On 10/8/19 10:22 PM, Dietmar Eggemann wrote:
> [- Quentin Perret <quentin.perret@xxxxxxx>]
> [+ Quentin Perret <qperret@xxxxxxxxxxx>]
>
> See commit c193a3ffc282 ("mailmap: Update email address for Quentin Perret")
>

noted. thanks for notifying me.

> On 07/10/2019 18:53, Parth Shah wrote:
>>
>>
>> On 10/7/19 5:49 PM, Vincent Guittot wrote:
>>> On Mon, 7 Oct 2019 at 10:31, Parth Shah <parth@xxxxxxxxxxxxx> wrote:
>>>>
>>>> The algorithm finds the first non idle core in the system and tries to
>>>> place a task in the idle CPU in the chosen core. To maintain
>>>> cache hotness, work of finding non idle core starts from the prev_cpu,
>>>> which also reduces task ping-pong behaviour inside of the core.
>>>>
>>>> Define a new method to select_non_idle_core which keep tracks of the idle
>>>> and non-idle CPUs in the core and based on the heuristics determines if the
>>>> core is sufficiently busy to place the incoming backgroung task.
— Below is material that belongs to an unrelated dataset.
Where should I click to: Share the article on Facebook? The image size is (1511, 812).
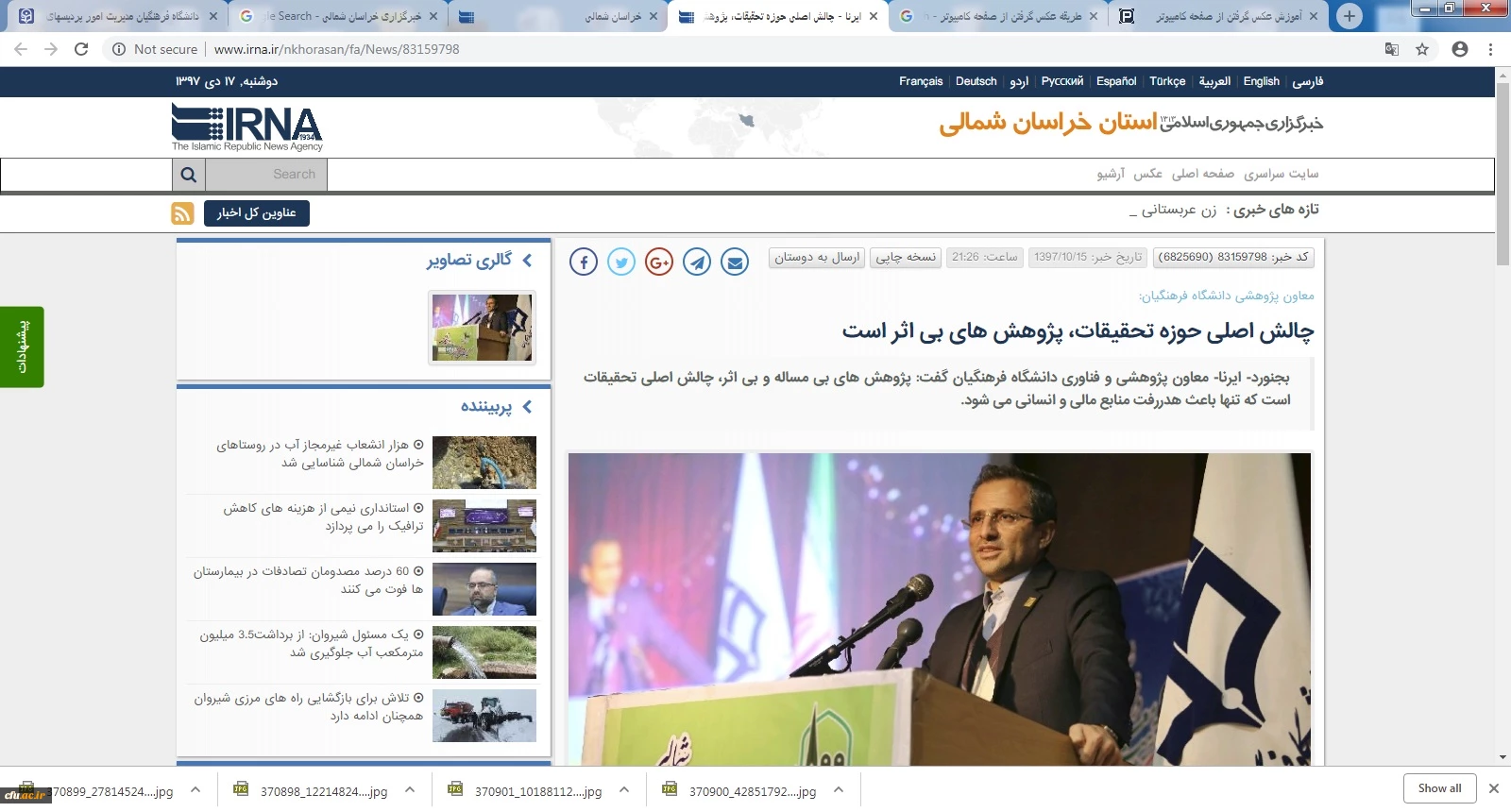[x=584, y=262]
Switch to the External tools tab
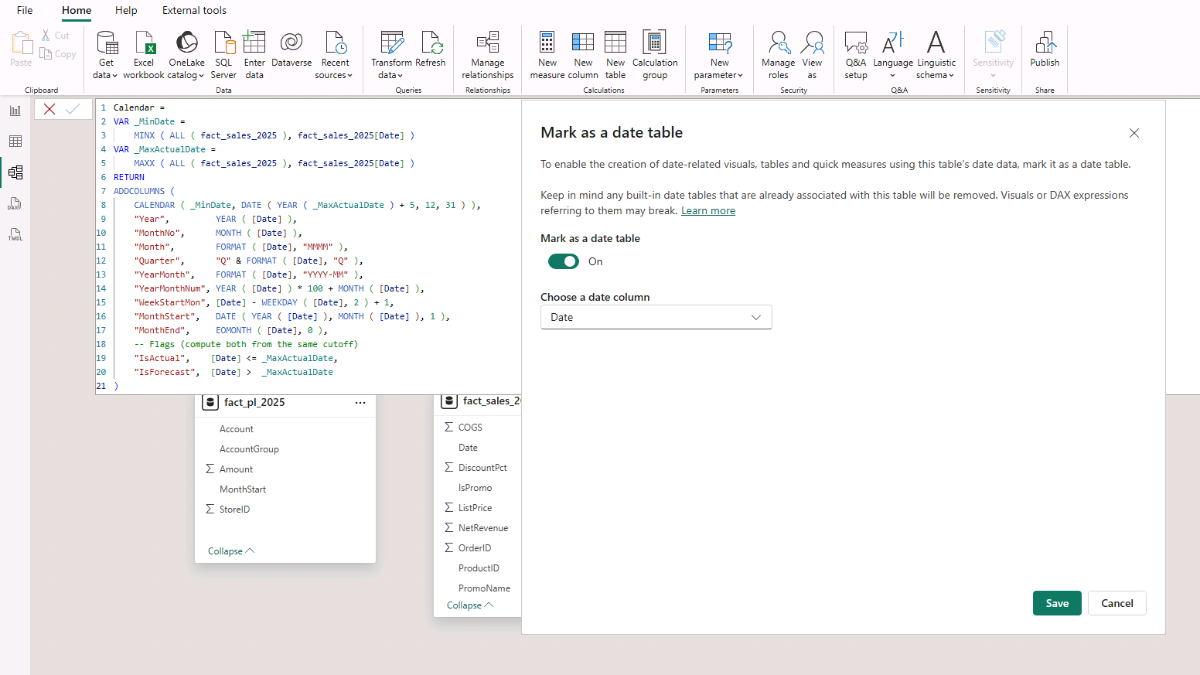Viewport: 1200px width, 675px height. coord(194,10)
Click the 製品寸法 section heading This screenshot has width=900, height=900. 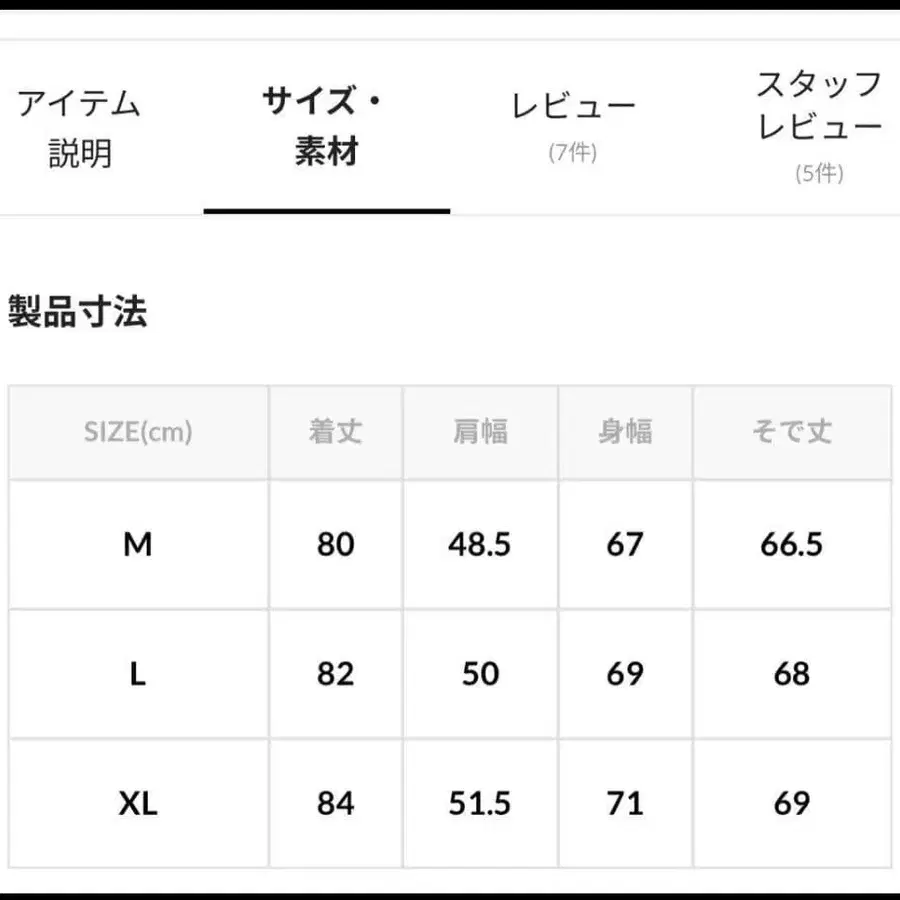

The
>>>> heuristic further defines the non-idle CPU into either busy (>12.5% util)
>>>> CPU and overutilized (>80% util) CPU.
>>>> - The core containing more idle CPUs and no busy CPUs is not selected for
>>>> packing
>>>> - The core if contains more than 1 overutilized CPUs are exempted from
>>>> task packing
>>>> - Pack if there is atleast one busy CPU and overutilized CPUs count is <2
>>>>
>>>> Value of 12.5% utilization for busy CPU gives sufficient heuristics for CPU
>>>> doing enough work an
>
> [...]
>
>>>> @@ -6483,7 +6572,11 @@ select_task_rq_fair(struct task_struct *p, int prev_cpu, int sd_flag, int wake_f
>>>> } else if (sd_flag & SD_BALANCE_WAKE) { /* XXX always ? */
>>>> /* Fast path */
>>>>
>>>> - new_cpu = select_idle_sibling(p, prev_cpu, new_cpu);
>>>> + if (is_turbosched_enabled() && unlikely(is_background_task(p)))
>>>> + new_cpu = turbosched_select_non_idle_core(p, prev_cpu,
>>>> + new_cpu);
>>>
>>> Could you add turbosched_select_non_idle_core() similarly to
>>> find_energy_efficient_cpu() ?
>>> Add it at the beg select_task_rq_fair()
>>> Return immediately with theCPU if you have found one
>>> Or let the normal path select a CPU if the
>>> turbosched_select_non_idle_core() has not been able to find a suitable
>>> CPU for packing
>>>
>>
>> of course. I can do that.
>> I was just not aware about the effect of wake_affine and so was waiting for
>> such comments to be sure of. Thanks for this.
>> Maybe I can add just below the sched_energy_present(){...} construct giving
>> precedence to EAS? I'm asking this because I remember Patrick telling me to
>> leverage task packing for android as well?
>
> I have a hard time imaging that Turbosched will be used in Android next
> to EAS in the foreseeable future.
>
> First of all, EAS provides task packing already on Performance Domain
> (PD) level (a.k.a. as cluster on traditional 2-cluster Arm/Arm64
> big.LITTLE or DynamIQ (with Phantom domains (out of tree solution)).
> This is where we can safe energy without harming latency.
>
> See the tests results under '2.1 Energy test case' in
>
> https://lore.kernel.org/r/20181203095628.11858-1-quentin.perret@xxxxxxx
>
> There are 10 to 50 small (classified solely by task utilization) tasks
> per test case and EAS shows an effect on energy consumption by packing
> them onto the PD (cluster) of the small CPUs.
>
> And second, the CPU supported topology is different to the one you're
> testing on.
>

cool. I was just keeping in mind the following quote
" defining a generic spread-vs-pack wakeup policy which is something
Android also could benefit from " (https://lkml.org/lkml/2019/6/28/628)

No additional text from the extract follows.